Data listing:
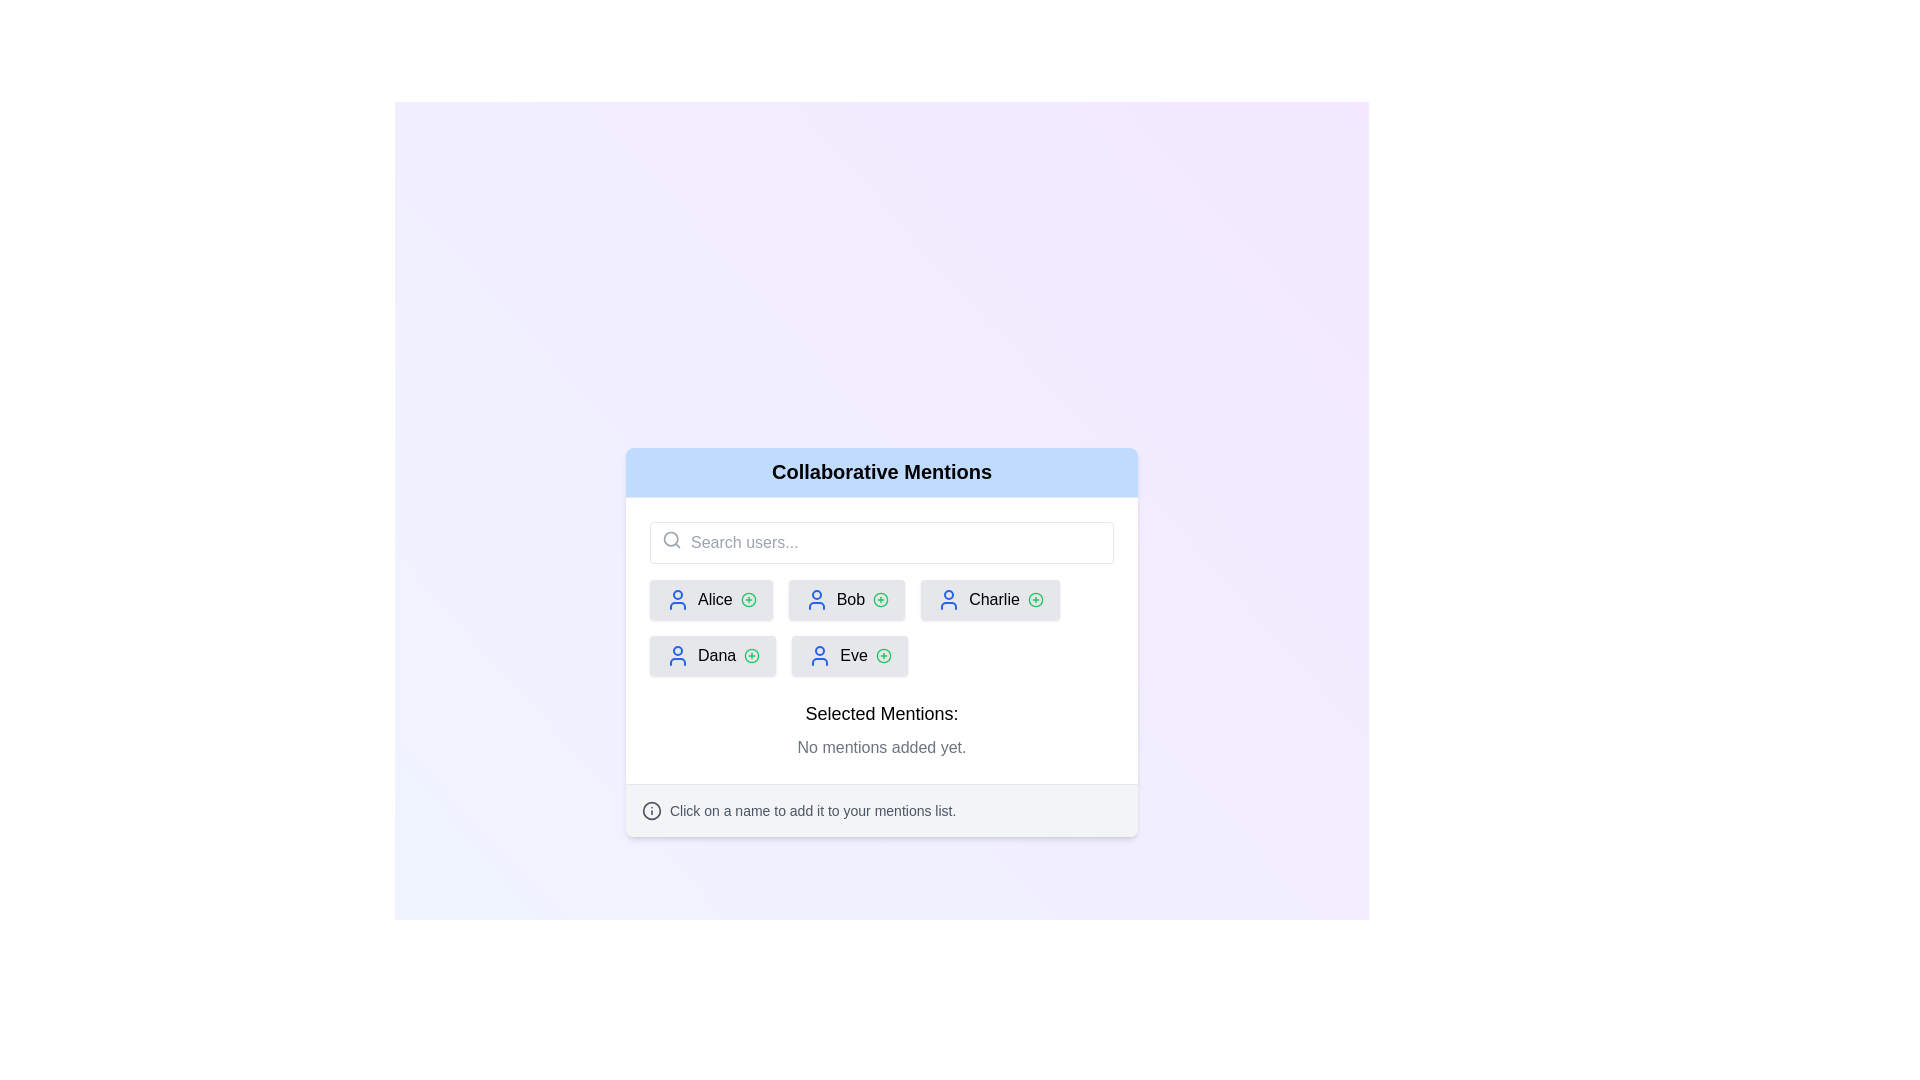 This screenshot has width=1920, height=1080. Describe the element at coordinates (751, 655) in the screenshot. I see `the circular '+' icon with a green border located next to the word 'Dana' in the button-like box under the 'Collaborative Mentions' heading` at that location.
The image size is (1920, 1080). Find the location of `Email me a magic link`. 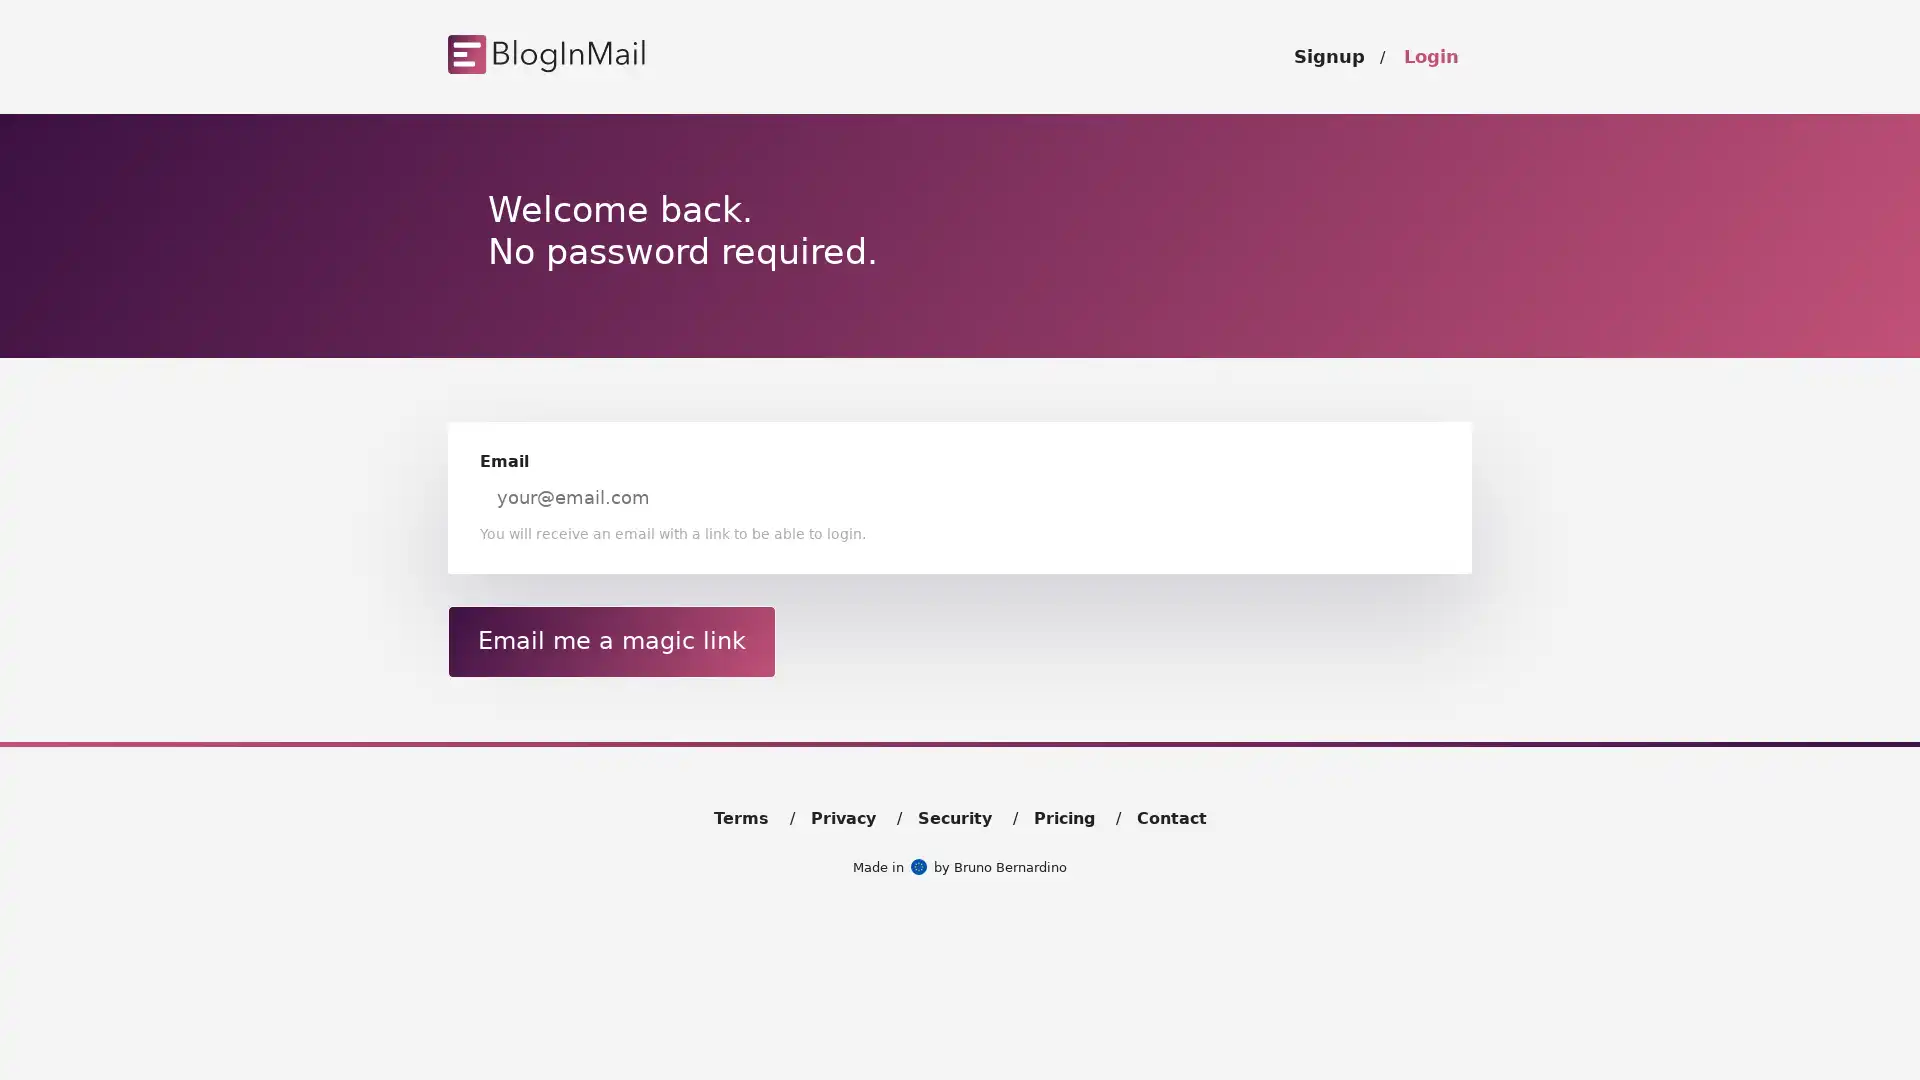

Email me a magic link is located at coordinates (610, 640).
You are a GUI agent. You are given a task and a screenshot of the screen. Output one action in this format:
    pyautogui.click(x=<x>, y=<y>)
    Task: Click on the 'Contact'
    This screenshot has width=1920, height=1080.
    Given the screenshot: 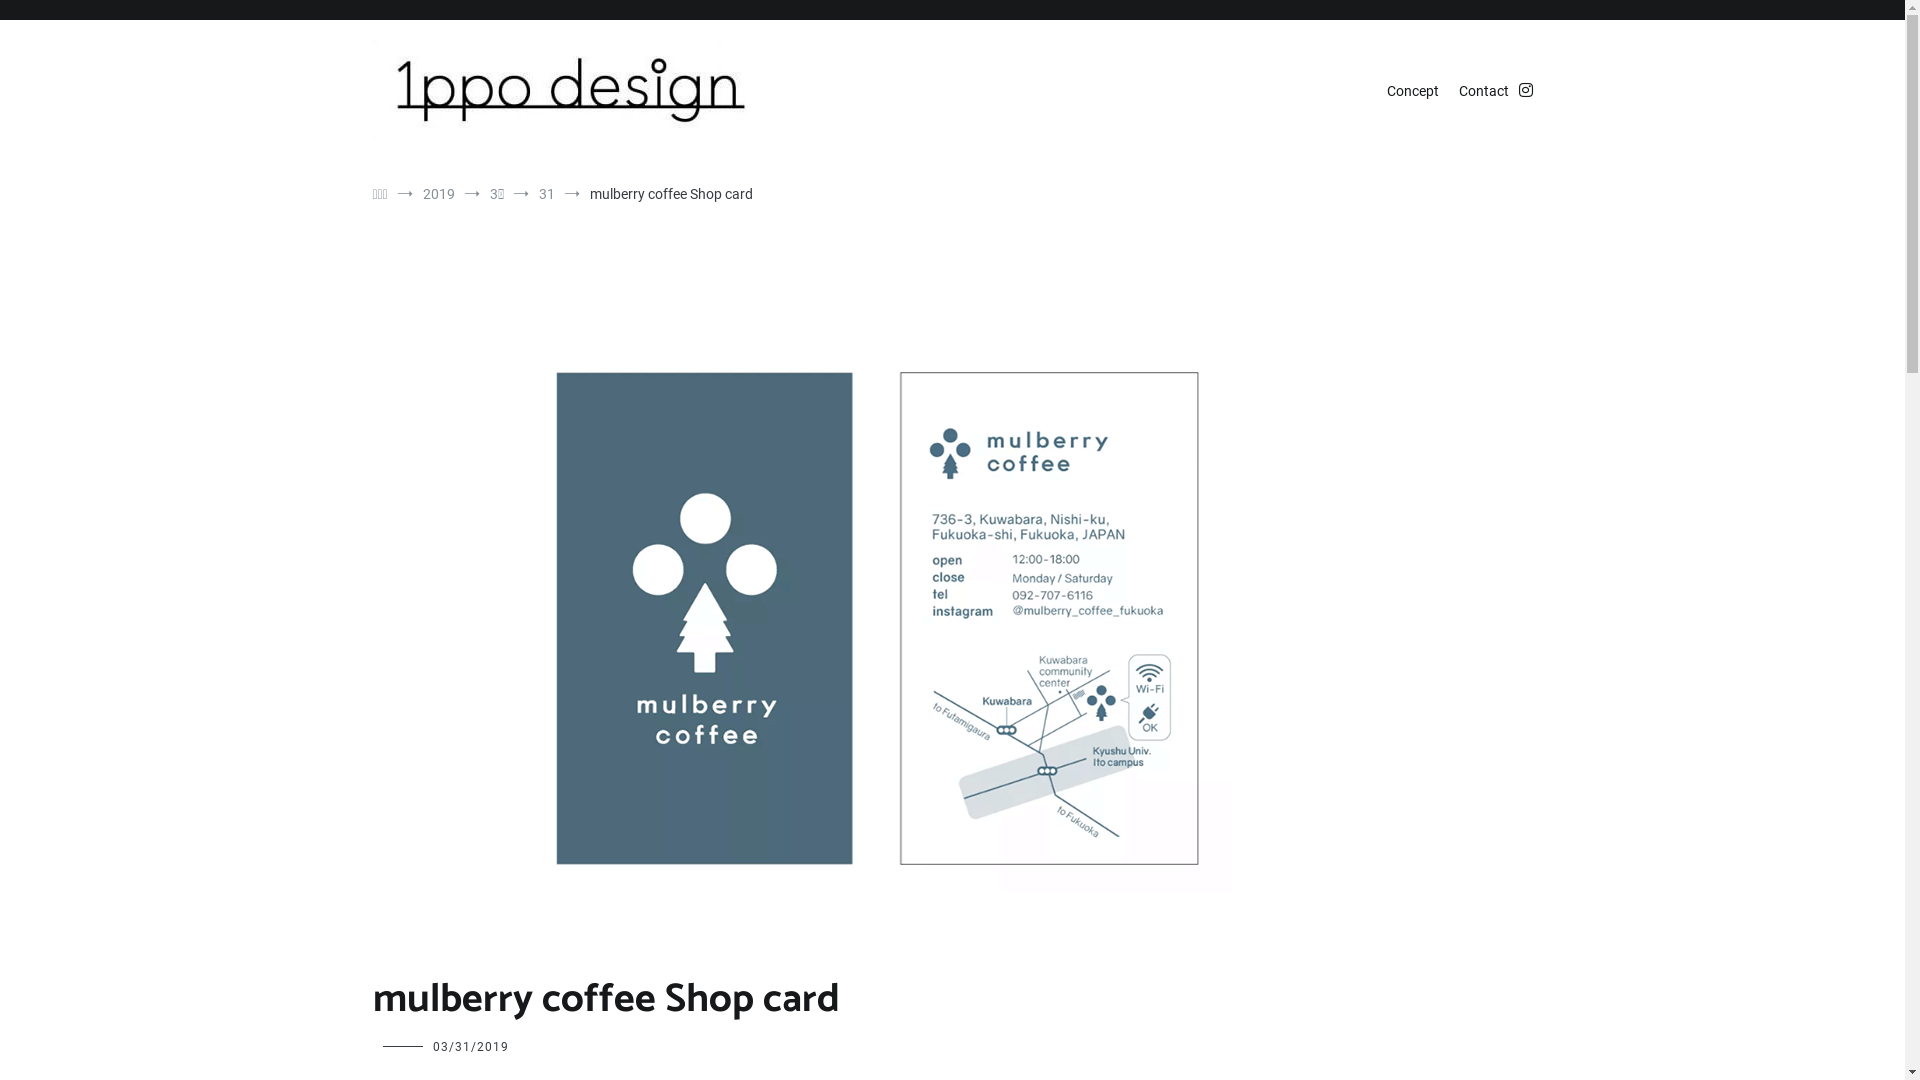 What is the action you would take?
    pyautogui.click(x=1483, y=92)
    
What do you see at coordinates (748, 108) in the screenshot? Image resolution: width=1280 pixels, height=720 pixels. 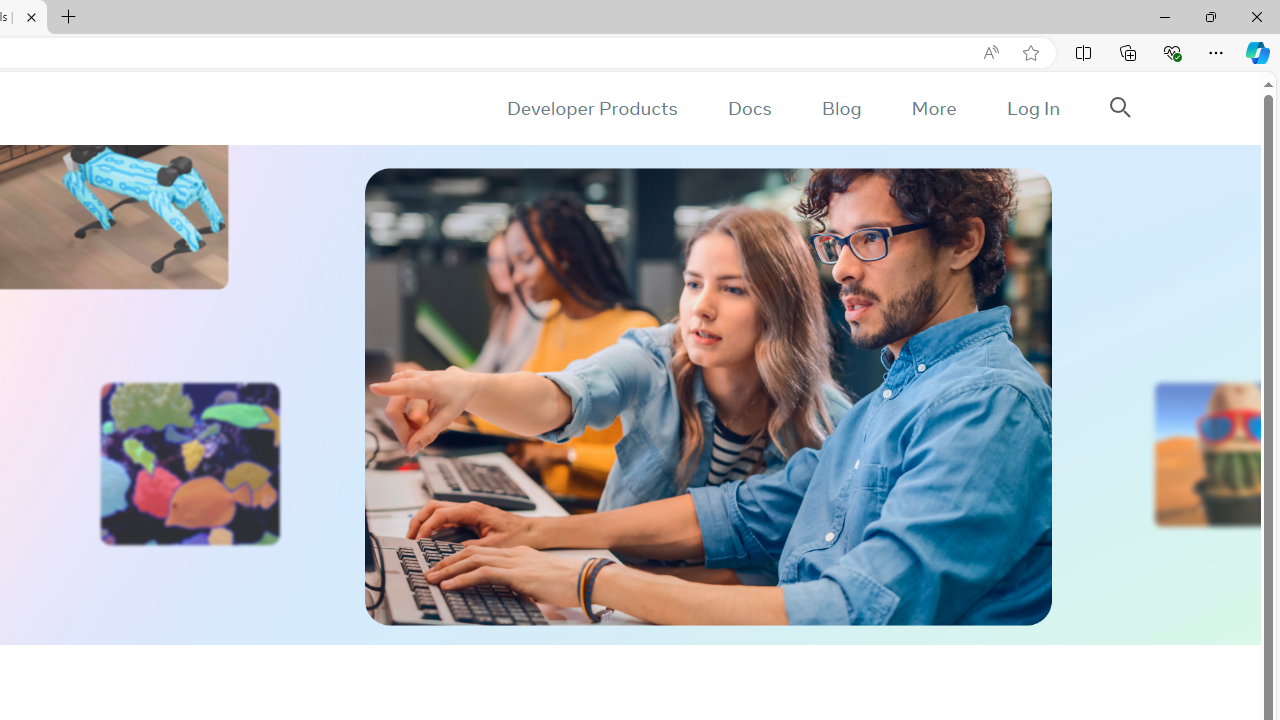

> [What the task requires]: Print everything from the start of the rows above down to and including the line that contains "Email me a magic link is". Leave the pictures out.

> [Exercise solution]:
 This screenshot has width=1920, height=1080. Describe the element at coordinates (751, 655) in the screenshot. I see `the circular '+' icon with a green border located next to the word 'Dana' in the button-like box under the 'Collaborative Mentions' heading` at that location.
The image size is (1920, 1080). Find the location of `Email me a magic link`. 

Email me a magic link is located at coordinates (610, 640).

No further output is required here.